**EXERCISE GOAL:** Lines with the word "Given" are the ones wanted. Copy each of them from the entries below.

(Stored items)
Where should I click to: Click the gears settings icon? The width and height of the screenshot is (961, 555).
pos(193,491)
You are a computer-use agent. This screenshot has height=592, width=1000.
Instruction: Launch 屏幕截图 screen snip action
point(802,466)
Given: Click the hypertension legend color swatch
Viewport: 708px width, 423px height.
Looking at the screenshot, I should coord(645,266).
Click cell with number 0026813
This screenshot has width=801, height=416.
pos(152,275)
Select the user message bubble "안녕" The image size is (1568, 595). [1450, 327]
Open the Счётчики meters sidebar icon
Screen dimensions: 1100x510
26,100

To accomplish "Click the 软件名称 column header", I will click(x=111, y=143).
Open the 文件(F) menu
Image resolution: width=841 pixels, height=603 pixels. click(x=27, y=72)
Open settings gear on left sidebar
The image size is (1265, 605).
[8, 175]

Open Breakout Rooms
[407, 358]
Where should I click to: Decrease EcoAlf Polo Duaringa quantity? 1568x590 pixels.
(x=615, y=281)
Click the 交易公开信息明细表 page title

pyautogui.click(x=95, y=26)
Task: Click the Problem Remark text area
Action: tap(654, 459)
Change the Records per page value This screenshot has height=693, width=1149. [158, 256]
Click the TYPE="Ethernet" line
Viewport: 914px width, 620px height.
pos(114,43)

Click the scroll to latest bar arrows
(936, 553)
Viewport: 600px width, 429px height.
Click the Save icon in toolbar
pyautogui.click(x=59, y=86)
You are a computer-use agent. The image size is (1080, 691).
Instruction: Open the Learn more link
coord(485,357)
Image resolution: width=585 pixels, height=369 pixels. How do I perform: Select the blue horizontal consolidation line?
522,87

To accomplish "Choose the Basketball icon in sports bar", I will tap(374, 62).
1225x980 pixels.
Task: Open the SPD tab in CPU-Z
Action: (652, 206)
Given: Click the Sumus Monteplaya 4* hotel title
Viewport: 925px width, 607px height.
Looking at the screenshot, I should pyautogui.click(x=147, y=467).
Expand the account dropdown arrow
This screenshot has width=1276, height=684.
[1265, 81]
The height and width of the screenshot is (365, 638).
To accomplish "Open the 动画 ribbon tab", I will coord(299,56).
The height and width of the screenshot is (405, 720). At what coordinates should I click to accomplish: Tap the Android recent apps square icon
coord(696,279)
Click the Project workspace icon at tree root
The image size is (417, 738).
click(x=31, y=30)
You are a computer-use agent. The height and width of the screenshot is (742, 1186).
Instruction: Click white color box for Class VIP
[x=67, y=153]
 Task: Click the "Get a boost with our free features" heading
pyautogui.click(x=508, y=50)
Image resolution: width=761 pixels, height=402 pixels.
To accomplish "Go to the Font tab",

**THE ANSWER:**
Given: Click the hypertension legend color swatch
Given: Click the Sumus Monteplaya 4* hotel title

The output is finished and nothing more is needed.